The cabin door wasn't locked, but at first no one entered. Pausing at the door, the seeking children huddled together. What had started as a fun expedition was, quite suddenly, more frightening than any logic could explain. Without knowing why, the quietest of them walked forward. He licked his lips, imagining for a second the insects whose legs he used to pull off. One time he'd heard a squeak from behind the pantry, and found a crushed mouse, still warm. This door, this friendly night air, felt equally full of potential. Suddenly eager, he threw open the door and leapt in, ignoring his friend's horrified gasps. The room was everything he could have hoped for, horrible and nightmarish.

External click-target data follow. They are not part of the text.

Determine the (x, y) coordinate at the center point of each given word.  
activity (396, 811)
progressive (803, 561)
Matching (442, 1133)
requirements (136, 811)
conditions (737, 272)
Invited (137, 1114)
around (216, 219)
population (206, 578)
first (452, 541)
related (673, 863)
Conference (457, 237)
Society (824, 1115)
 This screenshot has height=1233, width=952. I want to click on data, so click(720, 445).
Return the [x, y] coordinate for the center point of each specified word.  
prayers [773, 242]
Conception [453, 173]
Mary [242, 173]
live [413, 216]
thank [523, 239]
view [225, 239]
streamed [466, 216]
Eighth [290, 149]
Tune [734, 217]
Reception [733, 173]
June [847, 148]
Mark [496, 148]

There was no blood on the walls, no body strung in a painful scene of recent torture. There was no peaceful corpse, no intimate, tender deathbed of a smiling, contented soul. In fact, there wasn't a single body visible. What could be seen was bones. Ribs, hips, skulls poked out of the walls and floor. Crushed, ground and unrecognizable chunks of white meal, and a sickening reddish brown meal of decaying meat covered the floor. Mushrooms grew on top, and the pile was several feet deep against one wall. Stringy skeins of mold trailed alone the slick, brown surface, greying at the edges. Toward the back of the room, the remains were older, more decayed, more like dirt. At the back window, a small sapling grew in visually ordinary dirt, its branches peacefully reaching toward the glass. Sitting on the rotting sill, a line of fingerbones stretched, laid next to each other. As the fascinated child leaned forward, one hand on the doorframe, his flashlight caught a more pressing sight out the window. A hammock, still swinging, could be seen between two trees behind the cabin. Someone had woken up!
The rest was a blur. Loud footsteps came running around the cabin. The children yelled and scattered. Vague memories of shouting, a huge figure with dark metal in hand, and a sharp pain in his wrist. He must have struggled, twisted, freed his arm from the man’s grip. As he ran, the agonized yells of other children hinted that they weren’t so lucky. None of the others made it back, and he didn’t go back to find them. Finally, in solitary, he stumbled, half running, half sleeping, into his own bed. The next morning he burrowed into the pantry, behind the cans, and with a systematic malice previously reserved for struggling butterflies, sprung and bent every mousetrap.